Setting off in the fog on Wednesday morning, butty midstream, waiting for a tow

Tony, Tam and Emily, see us off as we cast off for the last time on this stretch of water

Securely attached to the 35' line, I am now 'independent' of the motor boat, so I have to steer the butty, but at his mercy on speed and stopping!

So Wednesday morning, we set off from Bardney Visitor Moorings, where we have had 2 months Winter Moorings. heading for Saxilby on the first leg of our journey.

My entourage travelled alongside for quite a way!

Fiskerton Visitor Moorings

The metal sculpture of ears of corn, frame the tarmaced cycle path (old railway line) which used to run between Lincoln and Boston

The fog or heavy mist which surrounded us, took most of the morning to clear, but there was no wind, making steering the boats easy.  We slowed for a hot drink midstream, by the butty slipping alongside the motor and passing the new brew across.  Then Richard reattached the line as he pulled forward.  Normal progress resumed.

5 Mile Bridge - signifying the distance to Lincoln 

Lincoln Cathedral - looking resplendent now the fog has lifted and the sun is shining

Last bridge before the lock

Stamp End Lock - a guillotine lock, thankfully key operated

There was a huge amount of rubbish in the lock (normal for this city lock) and lots of ice which made entering a little slow.  Once the guillotine started to open a bit, the ice soon broke up, but we had to watch the rubbish around the prop.

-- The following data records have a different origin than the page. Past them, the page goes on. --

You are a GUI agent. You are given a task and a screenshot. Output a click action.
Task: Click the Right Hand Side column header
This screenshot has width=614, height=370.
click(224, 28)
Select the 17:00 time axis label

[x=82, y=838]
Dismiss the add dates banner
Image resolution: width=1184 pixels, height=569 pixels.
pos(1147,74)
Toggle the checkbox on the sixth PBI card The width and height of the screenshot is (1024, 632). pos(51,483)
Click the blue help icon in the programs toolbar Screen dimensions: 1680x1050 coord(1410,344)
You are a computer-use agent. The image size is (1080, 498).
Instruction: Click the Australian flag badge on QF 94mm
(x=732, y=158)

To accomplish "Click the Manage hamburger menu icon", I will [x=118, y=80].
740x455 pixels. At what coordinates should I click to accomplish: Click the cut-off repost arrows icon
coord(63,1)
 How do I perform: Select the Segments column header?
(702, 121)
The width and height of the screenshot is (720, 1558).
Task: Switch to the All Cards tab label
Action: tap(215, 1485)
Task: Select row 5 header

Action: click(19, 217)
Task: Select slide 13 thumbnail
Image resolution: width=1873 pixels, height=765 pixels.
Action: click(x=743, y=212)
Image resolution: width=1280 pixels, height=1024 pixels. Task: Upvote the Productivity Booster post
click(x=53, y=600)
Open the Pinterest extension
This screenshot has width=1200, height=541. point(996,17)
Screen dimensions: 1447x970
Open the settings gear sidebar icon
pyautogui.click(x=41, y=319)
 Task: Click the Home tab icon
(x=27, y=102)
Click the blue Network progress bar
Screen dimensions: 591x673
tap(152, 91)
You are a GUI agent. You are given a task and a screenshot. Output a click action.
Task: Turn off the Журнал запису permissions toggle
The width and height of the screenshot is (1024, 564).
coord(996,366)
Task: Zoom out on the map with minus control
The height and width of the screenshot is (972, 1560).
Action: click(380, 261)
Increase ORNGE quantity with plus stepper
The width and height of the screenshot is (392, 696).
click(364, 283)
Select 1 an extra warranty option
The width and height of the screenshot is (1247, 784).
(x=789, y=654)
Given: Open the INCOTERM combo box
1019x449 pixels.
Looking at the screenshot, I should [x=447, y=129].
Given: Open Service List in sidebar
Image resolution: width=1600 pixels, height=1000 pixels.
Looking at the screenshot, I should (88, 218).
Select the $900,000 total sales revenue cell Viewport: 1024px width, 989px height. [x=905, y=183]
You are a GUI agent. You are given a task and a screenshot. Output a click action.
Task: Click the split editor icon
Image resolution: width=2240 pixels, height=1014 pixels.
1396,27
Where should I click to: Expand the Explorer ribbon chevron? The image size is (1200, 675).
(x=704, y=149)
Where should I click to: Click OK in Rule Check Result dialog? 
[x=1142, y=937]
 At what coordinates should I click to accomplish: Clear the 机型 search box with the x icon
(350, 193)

Topside - linking the line back on the butty

Snaking towards Lincoln town centre

Quite a low bridge going under the main road, good job I didn't have my tall chimney on!

Another sculpture framing the waterway outside the shopping centre

Floating Tearoom with lots of customers aboard!

Approaching the 'Glory Hole' - passes under Lincoln's pedestrianised High Street

The wonderful architecture going back centuries - quite low and narrow as well!

Leaving the central part of Lincoln

Entering the Brayford Pool - university and private moorings on the left... 

businesses and Odeon on the right

Lots of space on the right, why this hasn't been used as Visitor Moorings, we have no idea. Prime moorings for people wanting to spend money in Lincoln! A tiny VM has been put outside the pub as you enter the 'Pool' and there is a small length further out of Lincoln if you don't mind walking.  Not really adequate for a forward thinking prosperous Lincoln, but I say this every time we come through here don't I?

Just past the VMs on the left, outskirts of the city


Looking back at Lincoln, now we are on the Fossdyke Canal

Burton Waters - private marina.  Moorings with accompanying houses/flats, or should that be the other way around?

Typical Roman construction!

Moored at Saxilby, just as it gets dark

We welcomed in the New Year at Saxilby and moved off for Torksey yesterday to wait for the river Trent to behave.  Our plans for this season begin with a total reconstruction of the cabin on Echoes (the butty) at PJ Barber at Sheetstores, followed by our first festival at Foxton at Easter.  Can't wait!!